■ **Reading passage**
◆ ◆ ◆ ◆ ◆

MANHATTAN SUPREME COURT — The trial for the man accused of murdering 6-year-old Etan Patz more than 35 years ago began Friday morning and jurors heard two very different descriptions of the confessed killer Pedro Hernandez: a calculating criminal or a mentally disabled, innocent man.

During opening statements before a packed Manhattan courtroom, prosecutors described the 53-year-old man as a murderer who “keenly” controlled and hid the details of the SoHo boy’s death for decades. Patz, who prosecutors called a “a tiny man with a big heart,” vanished without a trace after walking to a bus stop for the first time by himself in 1979, leaving his family "devastated."

In his video-tapped confession, Hernandez told investigators that he strangled the child in the basement of a SoHo bodega he worked at and where Patz regularly visited.

“He was always waiting and wondering when his dark secret would come to light,” Assistant District Attorney Joan Illuzzi-Orbon told the jury. “Today is the day.”

Hernandez’s lawyer, Harvey Fishbein, scoffed at prosecutors description, saying Hernandez was a mentally-ill, intellectually disabled man who suffered from delusions and the confession he made two years ago was false and coerced.

Fishbein said in his opening that Hernandez “cannot distinguish between what is real and what is not” and asked jurors to consider the lack of evidence in the case — that no body was ever found.

After making his video-tapped confession without a lawyer present, Hernandez has since pleaded not guilty to the murder of the boy who went missing on May 25, 1979 while walking to a school bus stop — a case that long gripped the city and the nation.

◆ ◆ ◆ ◆ ◆

■ **Extracted data**
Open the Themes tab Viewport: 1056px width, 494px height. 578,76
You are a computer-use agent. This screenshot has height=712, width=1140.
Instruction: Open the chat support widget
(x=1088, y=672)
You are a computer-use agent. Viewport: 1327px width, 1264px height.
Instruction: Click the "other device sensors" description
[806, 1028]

◆ ◆ ◆ ◆ ◆

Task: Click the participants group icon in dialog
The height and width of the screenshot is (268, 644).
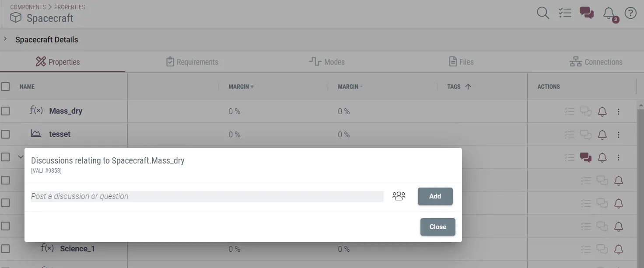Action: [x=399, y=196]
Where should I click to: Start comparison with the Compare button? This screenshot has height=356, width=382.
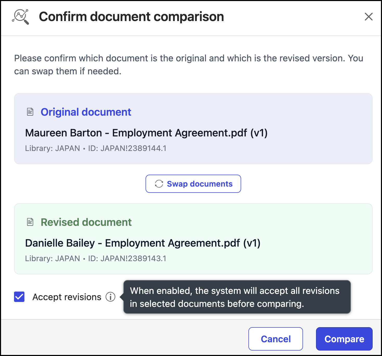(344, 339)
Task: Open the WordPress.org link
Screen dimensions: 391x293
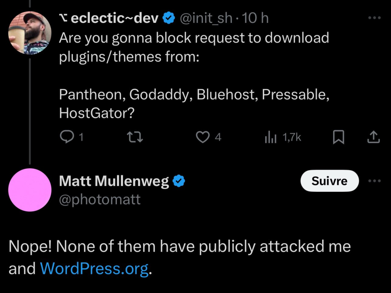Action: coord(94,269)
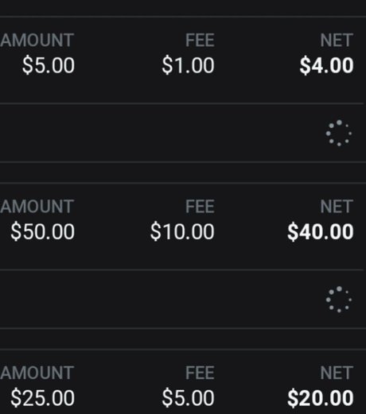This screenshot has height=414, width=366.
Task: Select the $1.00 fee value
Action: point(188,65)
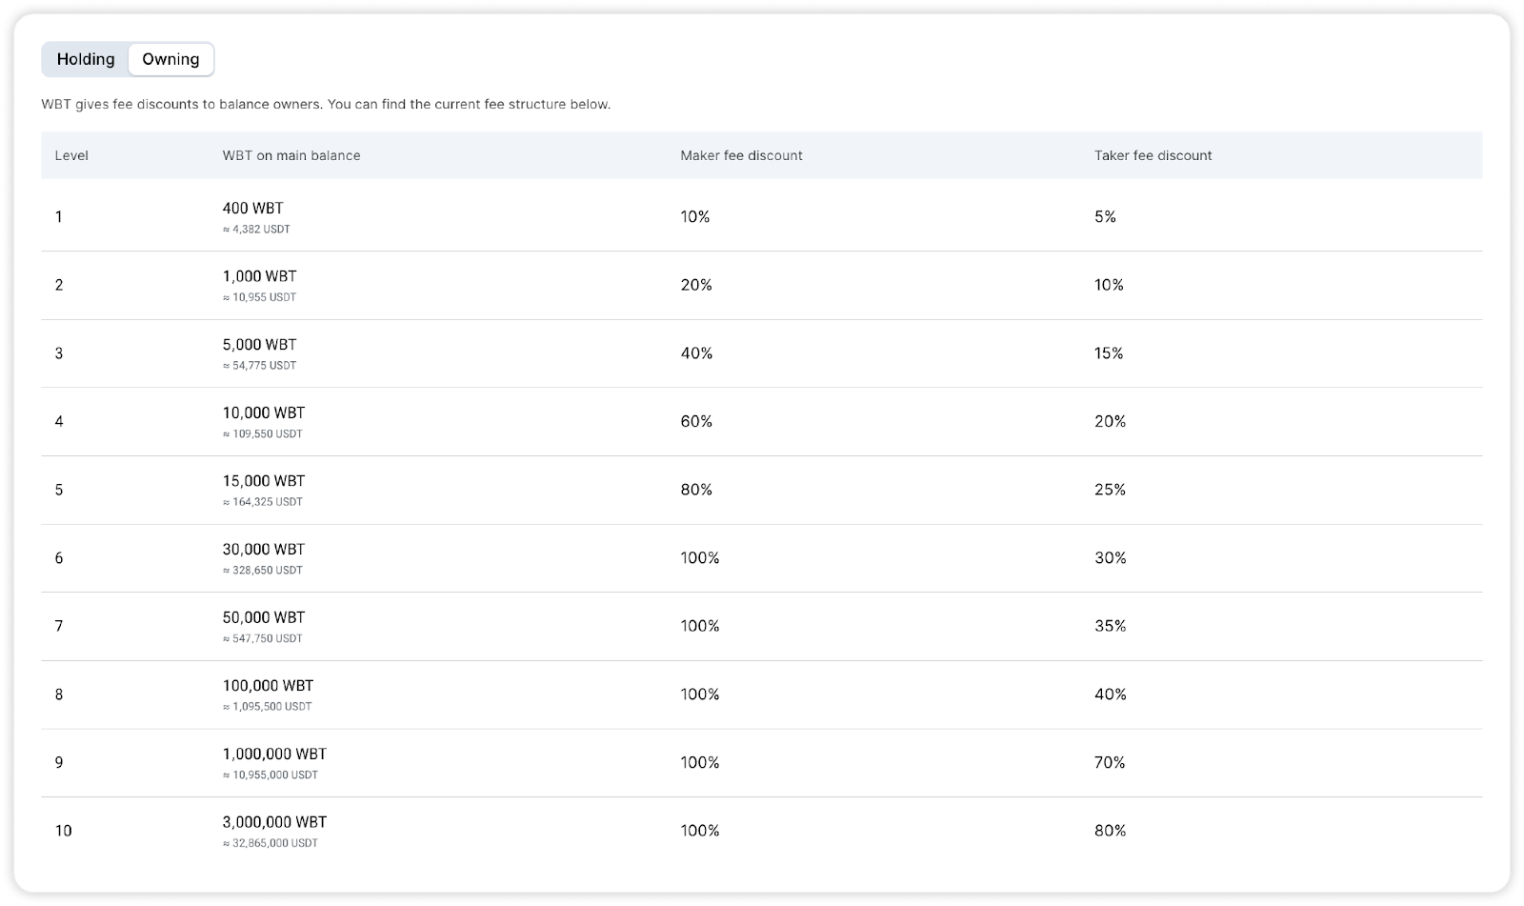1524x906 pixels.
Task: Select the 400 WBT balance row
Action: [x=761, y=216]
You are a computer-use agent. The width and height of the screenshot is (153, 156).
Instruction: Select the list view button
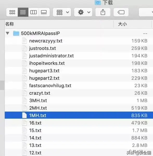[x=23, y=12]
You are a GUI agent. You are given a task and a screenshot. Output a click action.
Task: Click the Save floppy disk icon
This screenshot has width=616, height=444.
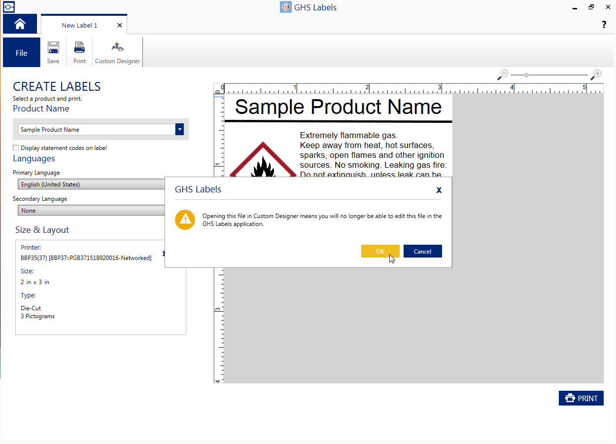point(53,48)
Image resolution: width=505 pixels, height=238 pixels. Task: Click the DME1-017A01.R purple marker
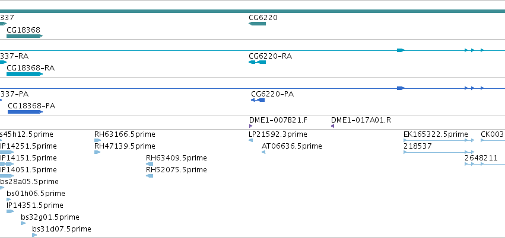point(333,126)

◆ ◆ ◆ ◆ ◆

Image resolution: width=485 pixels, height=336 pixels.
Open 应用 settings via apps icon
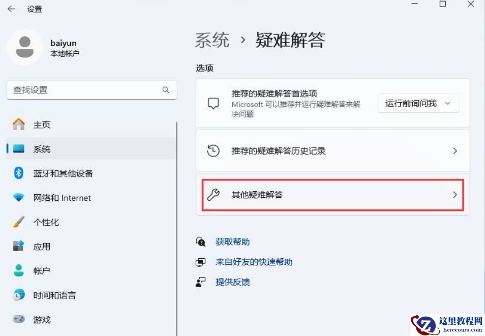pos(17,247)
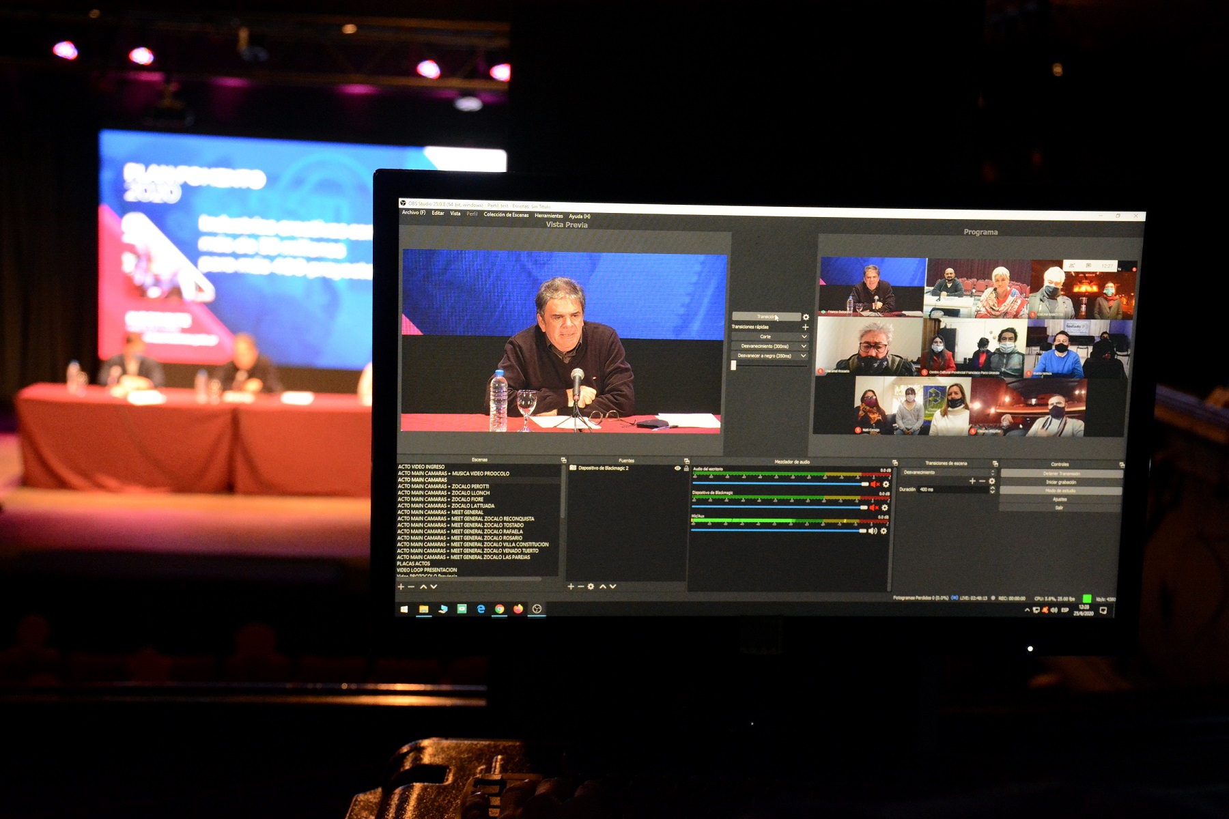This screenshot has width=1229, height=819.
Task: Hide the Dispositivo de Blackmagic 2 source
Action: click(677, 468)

◆ ◆ ◆ ◆ ◆

■ **Problems to work on**
**a.** Pick out every line in the rows that contains the string "Instruction", and copy each one.
**b.** Resume the news report on the Etan Patz murder trial, writing on from its final sentence.

■ **Expected results**
**a.**
Instruction: Open the chat support widget
Instruction: Click the "other device sensors" description
Instruction: Select the list view button

**b.**
Hernandez sat quietly throughout the morning’s opening arguments, wearing a striped white shirt, tie and khaki pants. His wife and daughter were seated in the packed courtroom.

The father of Etan, Stan Patz, also stoically sat through the first day of the trial — one that’s expected to last at least three months.

Prosecutors said Etan Patz’s mother, Julie, will testify in the case, but not Stan Patz. A number of friends, family and relatives that Hernandez told, with varied details, he killed a young boy will also take the stand, prosecutors said.

In May 2012, Hernandez, a husband and father of two from New Jersey with no criminal record, was arrested for the murder of Patz after a relative contacted police.

During pre-trial hearings in September, Hernandez’s lawyer tried unsuccessfully to have his client’s videoe confession barred from the trial because he argued Hernandez was “unreliable” and the video didn’t start rolling until after nearly 7 hours of unrecorded interrogation.

The taped confession shows a slow speaking Hernandez calmly telling investigators how he strangled the child in the basement of a SoHo bodega when he was 18-years-old worker.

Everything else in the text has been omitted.